Therein enters subsidiarity, which has become an unnecessarily and unhelpfully loaded term in debates about Catholic social teaching and prudential political decisions.
“The way that CST reconciles everyone’s need to make free choices consistent with their vocation, ability and needs and everyone’s need for some form of assistance is through the principle of subsidiarity,” Gregg explains. “Subsidiarity comes from the Latin subsidium, which means to assist. … [It] thus combines axioms of noninterference and assistance. It follows that when a case of assistance and coordination through law or the government proves necessary, the assisting community should accord as much respect as possible to the rightful autonomy of the assisted person or community. The primary significance of this principle thus lies ... in the fact that this autonomy is essential if people are to flourish as persons.”

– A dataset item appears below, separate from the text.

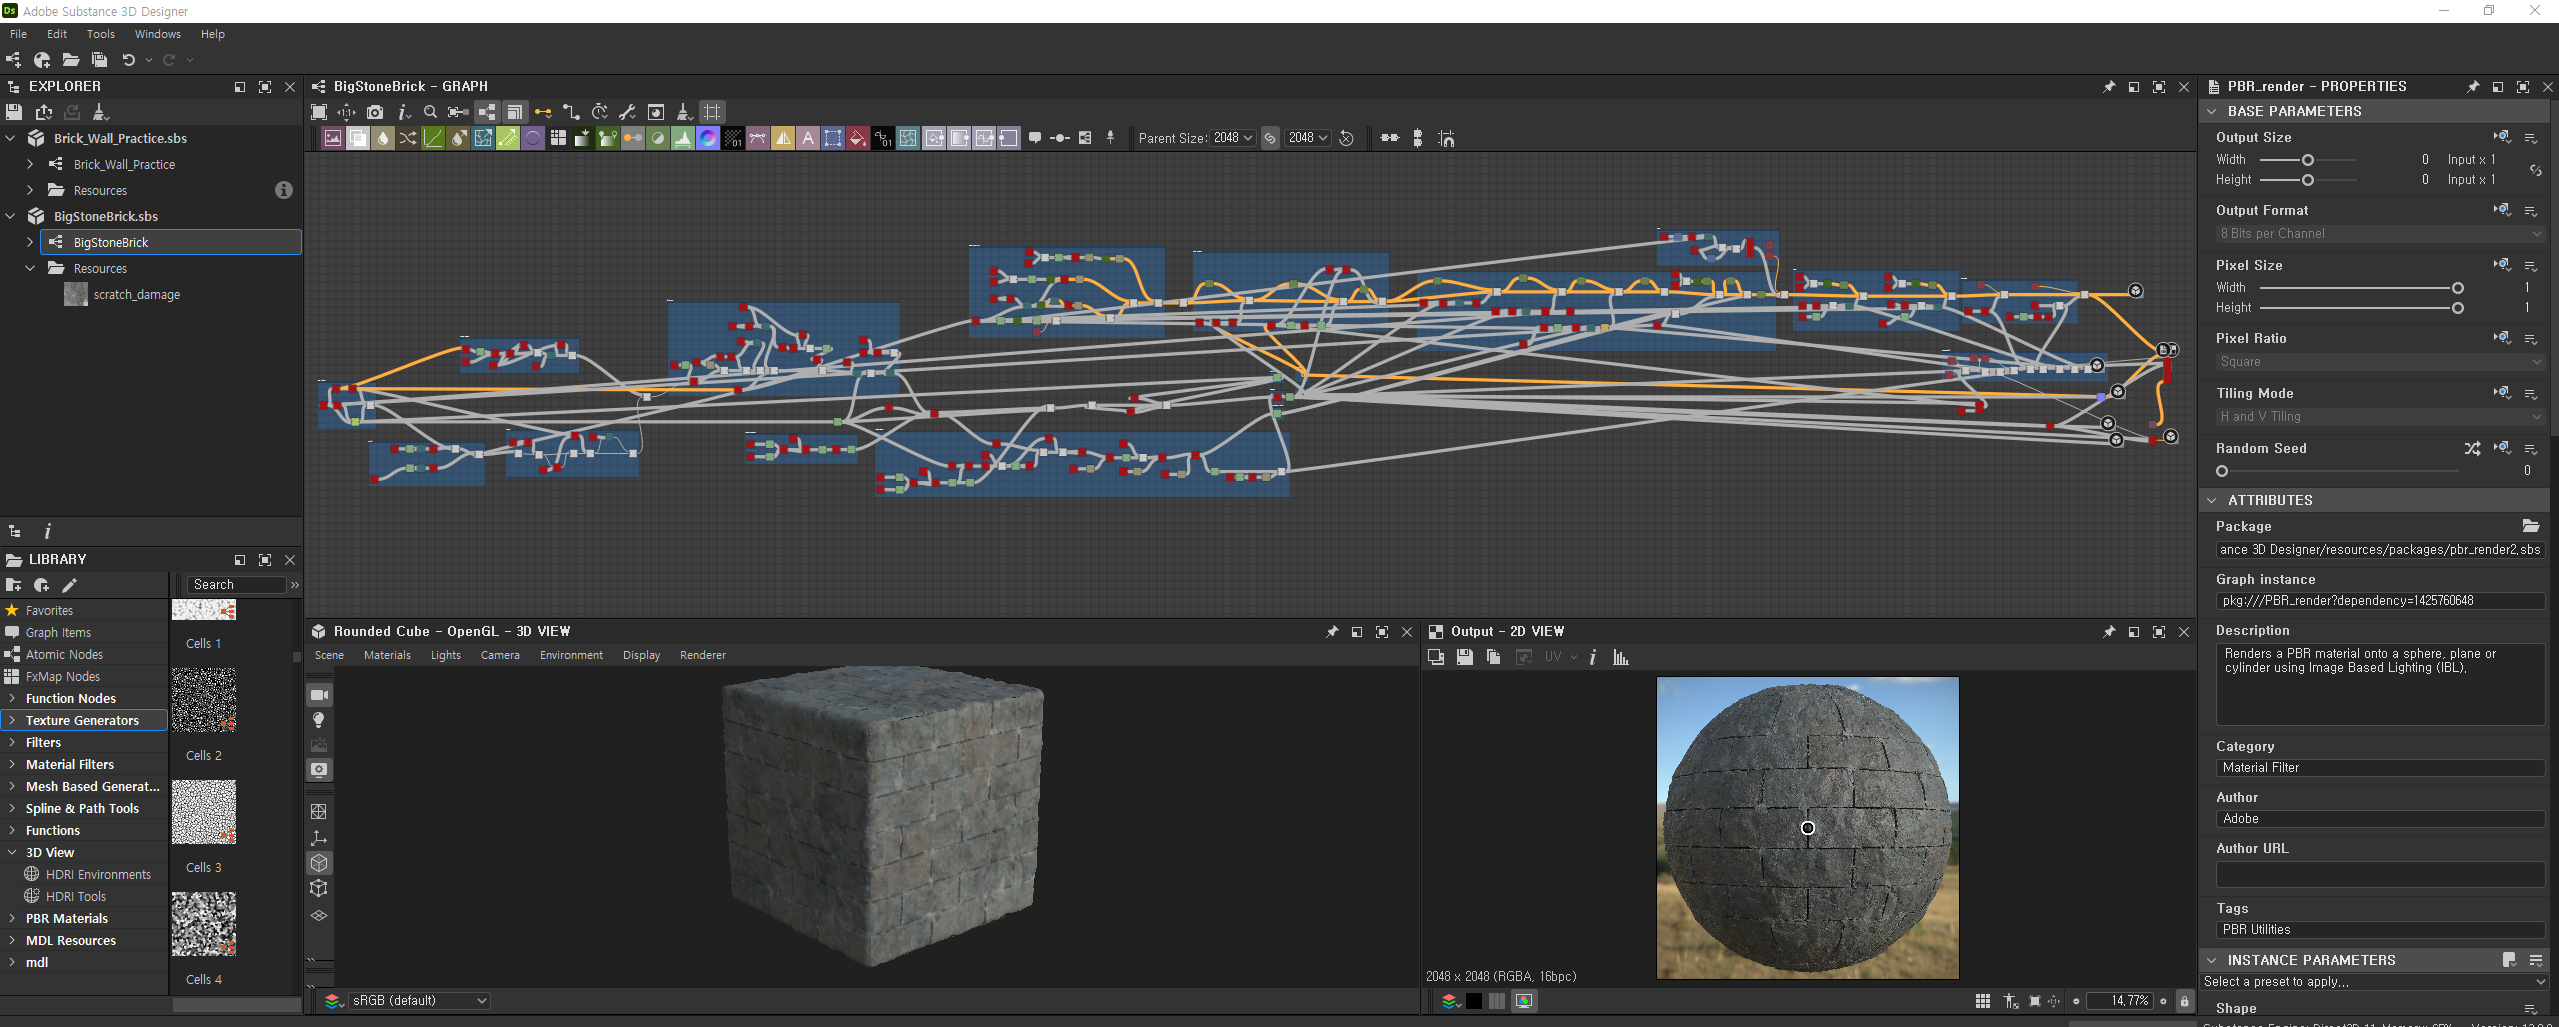The image size is (2559, 1027).
Task: Open the Parent Size width dropdown
Action: (1234, 138)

Social Security, Gregg points out, should step in “when it is clear that all other communities (families, churches, intermediate associations, etc.) have proved themselves manifestly incapable of meeting a legitimate need. ... Once such communities are able to resume their proper responsibilities, the state ought to back off.”

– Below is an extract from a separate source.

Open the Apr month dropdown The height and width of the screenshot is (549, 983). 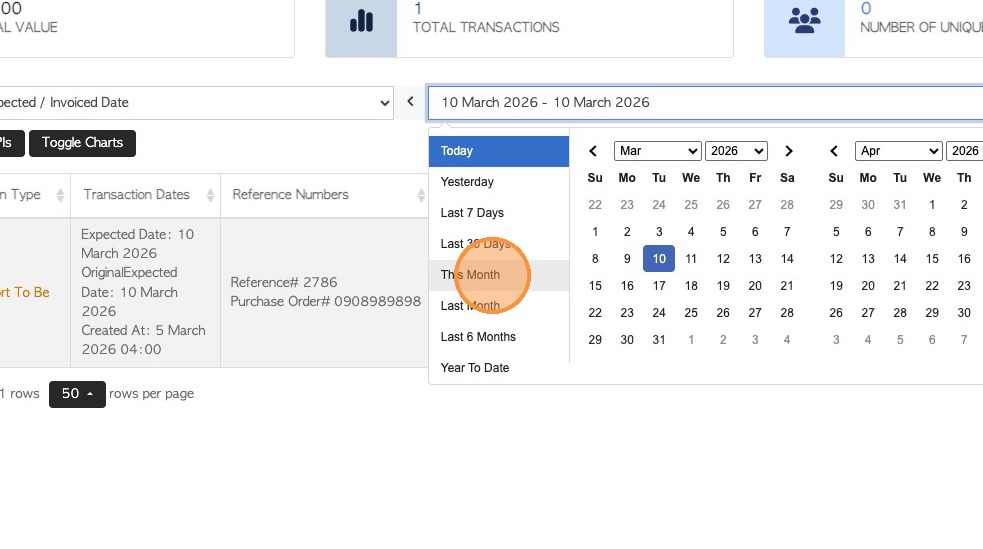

And contrary to frequent dismissals at Catholic-oriented policy gatherings, often from a different perspective than perhaps Acton is known for, subsidiarity isn’t a foul word. It was none other than the archbishop of New York, now president of the U.S. Conference of Catholic Bishops, who raised it in an exchange on budget reform initiated by Republican Congressman Paul Ryan of Wisconsin, a Catholic. Archbishop Timothy Dolan also talked about solidarity.
The principles of subsidiarity and solidarity are interrelated to one another. The late Pope reminded us that “... the principle of subsidiarity must be respected: A community of a higher order should not interfere in the internal life of a community of a lower order, depriving the latter of its functions, but rather should support it in case of need and help to coordinate its activity with the activities of the rest of society, always with a view to the common good. (Centesimus Annus, 48).” Thus you rightly pointed out Pope John Paul’s comments on the limits of what he termed the “social-assistance state.”
Your letter is correct in observing that the Church makes an essential contribution to society when she raises up moral principles to help guide and inform decisions about public policy in a compelling way. We bishops are very conscious that we are pastors, never politicians. As the Second Vatican Council reminds us, it is the lay faithful who have the specific charism of political leadership and decision (Lumen Gentium, 31, Apostolicam Actuositatem 13).
It wasn’t an endorsement of the Ryan budget plan, but a guide, one as detached from the heat of politics as you’ll find.
John Mueller, author of Redeeming Economics, raises an additional issue: “The entire prospective deficit in the pay-as-you-go Social Security retirement system is due to legal abortion. The simple choice is that the United States can have either a balanced pay-as-you-go Social Security retirement system or legal abortion — but not both.”
It’s a provocative point. A big-picture one too. To borrow an overused and abused term: What is “social justice” here? It’s not bypassing a debate or scaring folks.
Social Security is a program millions of Americans currently rely on, a system people who are in or near retirement paid into and must not be suddenly asked not to rely on.
But a gradual adjustment of its benefits formula is another story. This is a necessary and responsible measure to make the program sustainable in the interest of the common good. But it won’t be sustainable for long unless we make necessary reforms.
Neither Perry nor Romney has offered that reform plan yet. The one who does — in a clear and honest way — may just be a winner. Certainly in the stewardship race.